For example, let's take $f: \mathbb{Z} \to \mathbb{Z}$ defined by $f(x) = \lceil x \rceil$. First, you should think about the function and try to convince yourself whether you believe it is or is not injective. Examining the ceiling function, I notice that if I feed an integer in I will always get the same integer back out. Since my domain is integers, that just means $f(x)=x$. Given this, there is no way that I can input two different integers to $f$ and get the same integer as a result of both, so I conclude that $f$ must be injective. Now that we know the answer, all that is left is to make a formal proof.

Let $m,n \in \mathbb{Z}$ such that $f(m) = f(n)$ Using the definition of $f$ and our reasoning above, this implies $\lceil m \rceil = \lceil n \rceil$ and since $m$ and $n$ are integers this means $m = n$. We've shown that the only way for $f(n) = f(m)$ is if $m = n$, which means that $f$ is injective, as we expected.

# Given problem
Write out the passage on whether the ceiling function is injective, word for word, from "For example, let's" to "a formal proof.".

# Supplied material
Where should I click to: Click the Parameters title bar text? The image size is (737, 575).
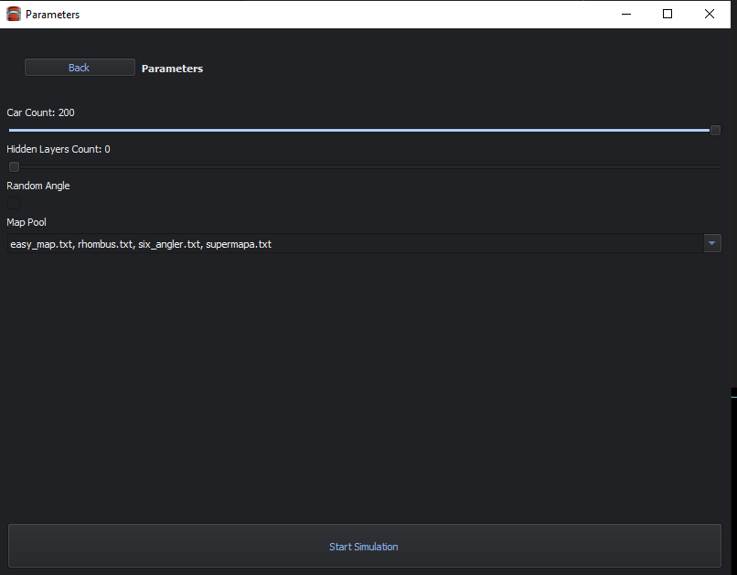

---

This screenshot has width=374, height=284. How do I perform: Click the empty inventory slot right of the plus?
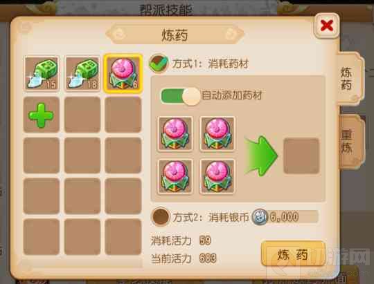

# Full response
For example, let's take $f: \mathbb{Z} \to \mathbb{Z}$ defined by $f(x) = \lceil x \rceil$. First, you should think about the function and try to convince yourself whether you believe it is or is not injective. Examining the ceiling function, I notice that if I feed an integer in I will always get the same integer back out. Since my domain is integers, that just means $f(x)=x$. Given this, there is no way that I can input two different integers to $f$ and get the same integer as a result of both, so I conclude that $f$ must be injective. Now that we know the answer, all that is left is to make a formal proof.